The paper proposes a blackbox adversarial attack method that does not need access to the training data, and knowledge of the victim model. The proposed attacks first builds a pseudo dataset, from a sample of test inputs that the attacker is assumed to have access to. Then it builds a hierarchical set of models to approximate the adversarial decision boundaries. Experimental evaluations show the effectiveness of the proposed attack on 2 datasets SST2 and Emotion.

优点

The paper has the following strengths:

  • The paper's motivation is clearly described. The use of the test set in the context of adversarial study is interesting.
  • The empirical experiments support the effectiveness of the proposed method on 2 datasets.
  • The inclusion of evaluation on LLMs is nice and its results are definitely interesting.

缺点

While I generally like the paper's idea, I also have several major concerns:

  • The claim "free lunch" is quite overstated. In fact, I would argue that obtaining the test set that's aligned with the distribution of the victim's training set is even more challenging (if not impossible) than either querying the model or obtaining knowledge of the model's architecture.
  • Some details are hard to follow. For example, on Line 219: "approximates the distribution of the original training data", I'm not sure how a 2-class dataset follows the distribution of arbitrary original data.
  • The clustering step is important, but the intuition and connection to why pseudo-labeling works is not rigorous. Plus, are there any assumptions on the clustering step w.r.t the decision boundaries of the victim's model?
  • Evaluation on adversarial defenses is also limited. This state There are various different types of defenses, such as TMD, RanMASK, InfoBert, and AdvFooler, and adversarial training such as FreeLB or ASCC. In fact, I don't agree with this statement "training-free defense methods are more appropriate for FLA".

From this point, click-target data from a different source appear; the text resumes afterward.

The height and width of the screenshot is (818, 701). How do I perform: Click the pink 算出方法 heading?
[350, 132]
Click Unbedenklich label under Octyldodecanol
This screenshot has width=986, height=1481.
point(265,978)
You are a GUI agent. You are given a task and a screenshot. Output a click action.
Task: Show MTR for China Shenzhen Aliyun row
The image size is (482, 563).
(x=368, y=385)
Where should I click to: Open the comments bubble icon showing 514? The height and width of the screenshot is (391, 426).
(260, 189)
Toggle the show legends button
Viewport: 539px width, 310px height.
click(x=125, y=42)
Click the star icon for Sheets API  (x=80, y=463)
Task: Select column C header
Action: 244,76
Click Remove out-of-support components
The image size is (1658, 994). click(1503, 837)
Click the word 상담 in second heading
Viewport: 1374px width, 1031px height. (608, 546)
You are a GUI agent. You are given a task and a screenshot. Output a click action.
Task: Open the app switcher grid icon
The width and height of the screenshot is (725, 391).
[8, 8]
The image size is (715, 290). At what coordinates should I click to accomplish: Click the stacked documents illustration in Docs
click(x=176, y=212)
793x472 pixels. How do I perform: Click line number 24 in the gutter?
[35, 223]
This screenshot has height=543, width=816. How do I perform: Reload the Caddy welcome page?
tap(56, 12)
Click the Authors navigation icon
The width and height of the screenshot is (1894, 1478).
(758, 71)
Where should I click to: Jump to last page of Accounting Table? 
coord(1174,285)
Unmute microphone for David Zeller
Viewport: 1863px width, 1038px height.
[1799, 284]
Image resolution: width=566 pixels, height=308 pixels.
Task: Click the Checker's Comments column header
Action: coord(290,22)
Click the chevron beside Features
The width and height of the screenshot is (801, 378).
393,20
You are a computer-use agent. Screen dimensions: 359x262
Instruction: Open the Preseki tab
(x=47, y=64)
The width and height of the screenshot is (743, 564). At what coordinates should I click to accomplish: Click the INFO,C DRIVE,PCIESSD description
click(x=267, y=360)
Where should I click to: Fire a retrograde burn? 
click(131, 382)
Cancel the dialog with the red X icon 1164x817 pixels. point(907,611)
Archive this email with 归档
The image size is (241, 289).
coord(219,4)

Nguyen et al. Textual manifold-based defense against natural language adversarial examples. EMNLP'22
Hoang et al. Fooling the Textual Fooler via Randomizing Latent Representations. ACL'24
Xu et al. 2023. Certified robustness to text adversarial attacks by randomized [MASK]. Computational Linguistics'23.
Wang et al. InfoBert: Improving robustness of language models from an information theoretic perspective. ICLR'21 \

问题

Please see weakness section.

撤稿通知

I have read and agree with the venue's withdrawal policy on behalf of myself and my co-authors.